PromoGen2 Model for Prokaryotic Promoter Sequence Generation

PromoGen2 is a specialized language model developed for generating and scoring prokaryotic promoter sequences. The model is particularly suitable for species with limited experimentally verified data. This model card provides guidance on loading the model, generating sequences, and scoring them using a custom scoring function.

Model Details

  • Model type: Transformer-based language model (GPT-2 architecture)
  • Primary use case: Generating and scoring species-specific promoter sequences
  • Tags: Prokaryotic promoters, sequence generation, synthetic biology

Installation

Ensure the required packages are installed:

pip install torch transformers[torch] biopython datasets pandas numpy scipy seaborn matplotlib jupyter notebook

Loading the Model and Tokenizer

To get started, load the model and tokenizer with Hugging Face's transformers library.
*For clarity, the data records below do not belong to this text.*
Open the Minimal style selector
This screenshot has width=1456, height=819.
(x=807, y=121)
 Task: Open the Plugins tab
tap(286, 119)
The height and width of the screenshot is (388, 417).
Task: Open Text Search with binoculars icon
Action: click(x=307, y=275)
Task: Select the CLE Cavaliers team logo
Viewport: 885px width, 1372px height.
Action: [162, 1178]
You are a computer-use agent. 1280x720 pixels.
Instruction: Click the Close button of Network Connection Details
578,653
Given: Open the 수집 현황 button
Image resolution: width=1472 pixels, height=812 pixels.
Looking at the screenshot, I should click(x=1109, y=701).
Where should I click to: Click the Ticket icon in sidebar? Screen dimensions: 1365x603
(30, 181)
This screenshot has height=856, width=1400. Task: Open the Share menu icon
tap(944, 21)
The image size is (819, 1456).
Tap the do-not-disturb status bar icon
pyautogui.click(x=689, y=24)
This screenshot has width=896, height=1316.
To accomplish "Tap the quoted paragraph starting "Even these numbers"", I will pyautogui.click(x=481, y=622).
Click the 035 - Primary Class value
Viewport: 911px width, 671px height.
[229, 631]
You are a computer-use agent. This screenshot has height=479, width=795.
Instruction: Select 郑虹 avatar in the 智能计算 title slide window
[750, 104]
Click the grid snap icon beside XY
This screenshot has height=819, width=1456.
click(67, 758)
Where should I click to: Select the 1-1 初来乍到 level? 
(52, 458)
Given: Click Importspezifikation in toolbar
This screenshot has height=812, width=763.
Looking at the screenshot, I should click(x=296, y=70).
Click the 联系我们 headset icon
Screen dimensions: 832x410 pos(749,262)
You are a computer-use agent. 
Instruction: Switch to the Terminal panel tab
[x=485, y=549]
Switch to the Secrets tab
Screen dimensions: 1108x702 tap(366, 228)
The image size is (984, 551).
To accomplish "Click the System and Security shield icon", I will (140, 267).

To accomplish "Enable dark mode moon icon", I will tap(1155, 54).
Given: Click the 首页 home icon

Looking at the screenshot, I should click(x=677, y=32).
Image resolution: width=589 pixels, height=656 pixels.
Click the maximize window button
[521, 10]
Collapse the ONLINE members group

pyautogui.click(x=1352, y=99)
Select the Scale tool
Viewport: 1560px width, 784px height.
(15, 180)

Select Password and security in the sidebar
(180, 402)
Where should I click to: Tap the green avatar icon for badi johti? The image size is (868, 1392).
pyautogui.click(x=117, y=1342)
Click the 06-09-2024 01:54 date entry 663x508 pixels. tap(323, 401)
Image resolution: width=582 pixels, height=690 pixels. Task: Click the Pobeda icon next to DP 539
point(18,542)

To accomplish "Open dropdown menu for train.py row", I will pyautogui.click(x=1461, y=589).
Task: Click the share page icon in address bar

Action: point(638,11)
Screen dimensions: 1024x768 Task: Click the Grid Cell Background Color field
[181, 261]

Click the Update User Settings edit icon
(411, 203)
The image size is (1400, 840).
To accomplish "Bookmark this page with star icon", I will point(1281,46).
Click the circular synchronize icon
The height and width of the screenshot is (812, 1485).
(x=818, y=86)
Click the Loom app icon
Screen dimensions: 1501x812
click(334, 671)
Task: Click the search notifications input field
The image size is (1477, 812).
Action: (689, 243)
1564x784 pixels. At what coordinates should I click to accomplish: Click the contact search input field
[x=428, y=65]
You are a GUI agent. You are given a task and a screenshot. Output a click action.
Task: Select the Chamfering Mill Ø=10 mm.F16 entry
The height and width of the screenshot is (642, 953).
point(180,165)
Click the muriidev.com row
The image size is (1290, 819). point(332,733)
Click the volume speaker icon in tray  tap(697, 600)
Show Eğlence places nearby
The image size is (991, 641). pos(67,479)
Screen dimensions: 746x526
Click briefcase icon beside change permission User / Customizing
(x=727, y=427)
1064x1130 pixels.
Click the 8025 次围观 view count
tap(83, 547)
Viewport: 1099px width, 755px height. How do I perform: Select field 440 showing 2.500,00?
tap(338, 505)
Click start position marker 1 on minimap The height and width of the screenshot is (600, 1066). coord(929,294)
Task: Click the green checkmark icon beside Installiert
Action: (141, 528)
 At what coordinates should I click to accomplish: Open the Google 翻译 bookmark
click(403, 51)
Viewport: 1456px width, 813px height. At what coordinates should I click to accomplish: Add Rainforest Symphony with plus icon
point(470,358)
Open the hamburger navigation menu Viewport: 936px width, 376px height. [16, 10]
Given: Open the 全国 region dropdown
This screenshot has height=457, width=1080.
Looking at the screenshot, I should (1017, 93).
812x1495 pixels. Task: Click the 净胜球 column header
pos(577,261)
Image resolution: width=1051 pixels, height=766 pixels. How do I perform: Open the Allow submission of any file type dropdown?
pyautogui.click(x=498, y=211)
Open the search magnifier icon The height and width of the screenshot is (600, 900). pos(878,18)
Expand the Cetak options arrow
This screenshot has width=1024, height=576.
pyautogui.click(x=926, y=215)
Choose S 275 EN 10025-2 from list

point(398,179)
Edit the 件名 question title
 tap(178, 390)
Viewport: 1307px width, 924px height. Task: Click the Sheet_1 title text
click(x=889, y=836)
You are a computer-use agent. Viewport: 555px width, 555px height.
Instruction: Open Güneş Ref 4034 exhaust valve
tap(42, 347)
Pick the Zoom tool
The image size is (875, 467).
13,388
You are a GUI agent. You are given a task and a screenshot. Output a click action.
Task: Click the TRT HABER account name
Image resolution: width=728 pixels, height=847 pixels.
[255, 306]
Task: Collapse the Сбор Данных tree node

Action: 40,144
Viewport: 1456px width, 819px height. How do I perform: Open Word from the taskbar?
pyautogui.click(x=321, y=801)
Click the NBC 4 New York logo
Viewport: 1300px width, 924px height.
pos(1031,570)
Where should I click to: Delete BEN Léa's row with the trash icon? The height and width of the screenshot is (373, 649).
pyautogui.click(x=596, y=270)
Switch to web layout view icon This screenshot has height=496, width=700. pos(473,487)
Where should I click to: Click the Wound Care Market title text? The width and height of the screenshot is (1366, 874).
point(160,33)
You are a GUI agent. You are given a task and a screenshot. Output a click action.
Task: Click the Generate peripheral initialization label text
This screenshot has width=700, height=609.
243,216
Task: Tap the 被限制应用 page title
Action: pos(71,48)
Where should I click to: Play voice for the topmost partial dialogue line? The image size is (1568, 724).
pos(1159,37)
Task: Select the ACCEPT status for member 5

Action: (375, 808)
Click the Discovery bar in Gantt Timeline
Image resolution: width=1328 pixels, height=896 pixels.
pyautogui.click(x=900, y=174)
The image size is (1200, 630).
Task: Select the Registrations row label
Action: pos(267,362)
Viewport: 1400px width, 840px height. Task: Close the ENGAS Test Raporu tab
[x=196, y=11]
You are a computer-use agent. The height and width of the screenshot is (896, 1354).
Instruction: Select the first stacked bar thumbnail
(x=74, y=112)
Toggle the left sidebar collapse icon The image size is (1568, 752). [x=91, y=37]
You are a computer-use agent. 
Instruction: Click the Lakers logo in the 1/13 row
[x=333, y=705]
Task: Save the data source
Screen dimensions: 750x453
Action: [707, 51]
from transformers import GPT2LMHeadModel, AutoTokenizer, pipeline
import torch

# Load model and tokenizer
model = GPT2LMHeadModel.from_pretrained("jinyuan22/promogen2-base")
tokenizer = AutoTokenizer.from_pretrained("jinyuan22/promogen2-base")

# Set device (CPU or GPU)
device = torch.device("cuda" if torch.cuda.is_available() else "cpu")
pipe = pipeline("text-generation", model=model, device=device, tokenizer=tokenizer)

Generating Sequences

Use the text-generation pipeline to generate sequences based on an input sequence and various parameters such as sampling temperature, repetition penalty, and top-p sampling. Customize the input sequence (txt), number of sequences, and sampling parameters.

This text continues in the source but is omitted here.